Hello,
I am quite familiar with designing and executing crossed Gauge RR studies within JMP. Recently, I was asked to perform a nested study as the process under observation is destructive. For background, we are trying to establish the effectiveness of an automated inspection system tasked with measuring the size of nanoliter volume spots applied to a piece of plastic. The volume of fluid is so low that the device must be inspected within a set timeframe or else there is evaporative loss. Now, the key issue where I seem to be having some difficulty, is that I want to generate parts at some process extremums to show that regardless of the spot size, the system provides repeatable and reproducible results. For example, I have data such that the following occurred:
- Generated 135 devices.
- The group of devices was split into 3 groups of 45. Each group of 45 shall be measured by the automated inspection system with 3 different lighting conditions (low, nominal, high).
- Each group of 45 is divided into 5 groups of 9 devices where each device was at a different point in the process specification limit i.e. Out of tolerance small size, small size, nominal size, large size, out of tolerance large size.
So, when I populate the Gauge RR dialog in JMP I do so in a method that is similar to a crossed study i.e. Response = Spot Size, Grouping = Lighting condition, Sample ID = specification limit setting. If I do this, and execute a Nested model analysis, JMP reports a terrible precision to tolerance ratio because it seemingly makes the assumption that all parts should have been collected at the same specification limit.
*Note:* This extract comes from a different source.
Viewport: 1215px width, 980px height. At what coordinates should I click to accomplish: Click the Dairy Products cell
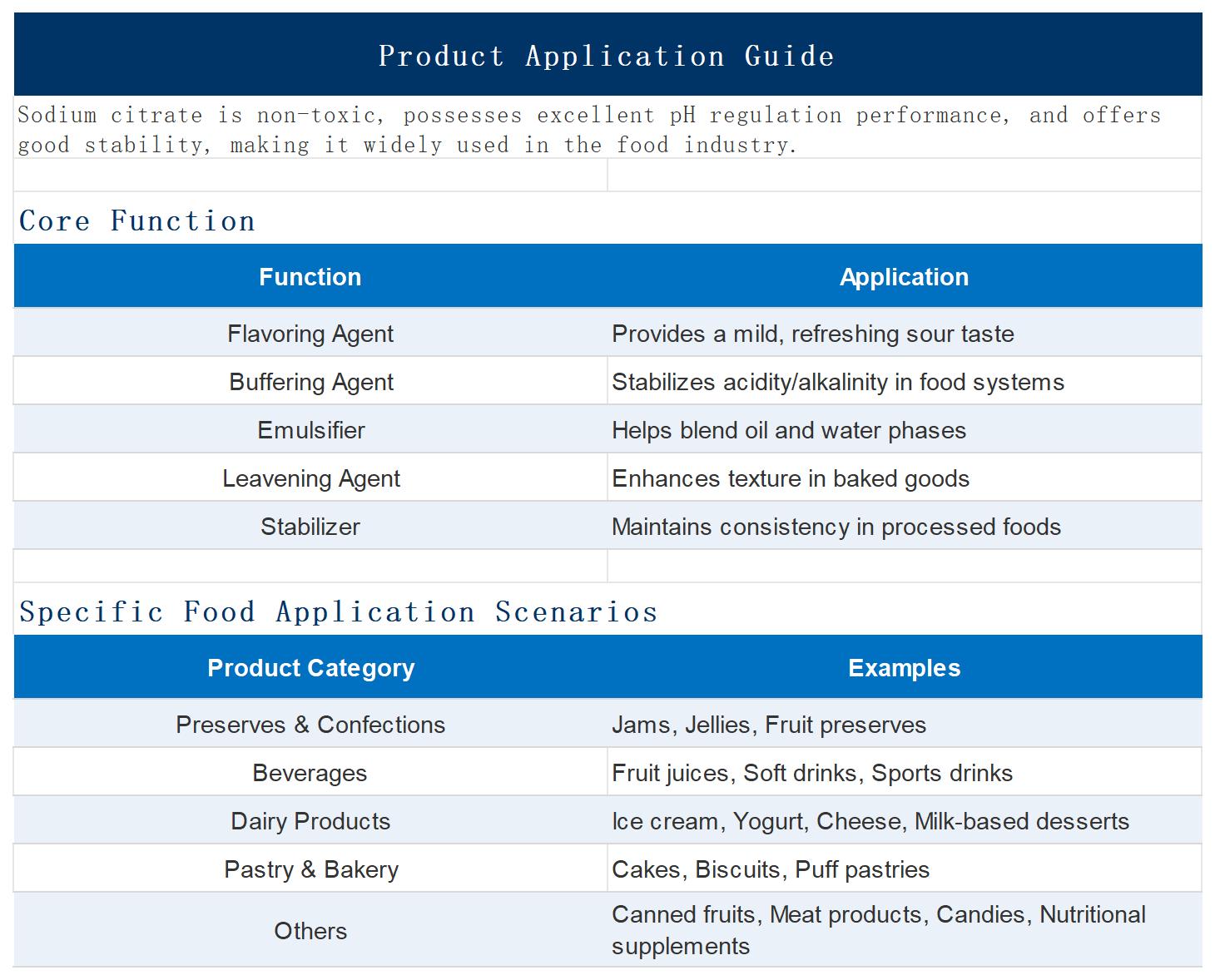point(310,820)
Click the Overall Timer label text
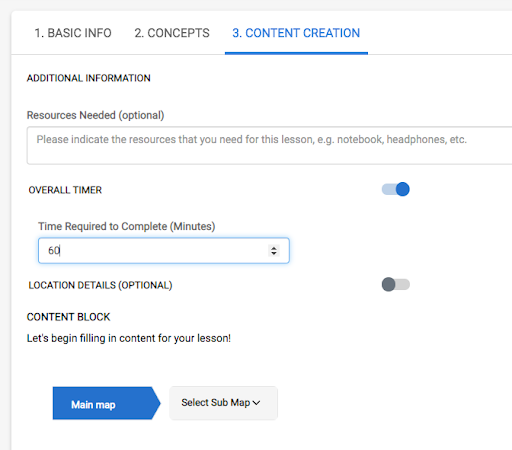 [65, 190]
I realize that much of what I just described can still be assessed if I employ the crossed model... But this doesn't seem like it should be necessary. I imagine that a typical use case for this platform would be to have several operators look at a series of parts from several batches that cover the process range. Fundamentally, can you only perform a nested Gauge study assuming all parts are homogeneous regardless of batch? Sorry if this is more of a broad statistical question than a JMP specific question.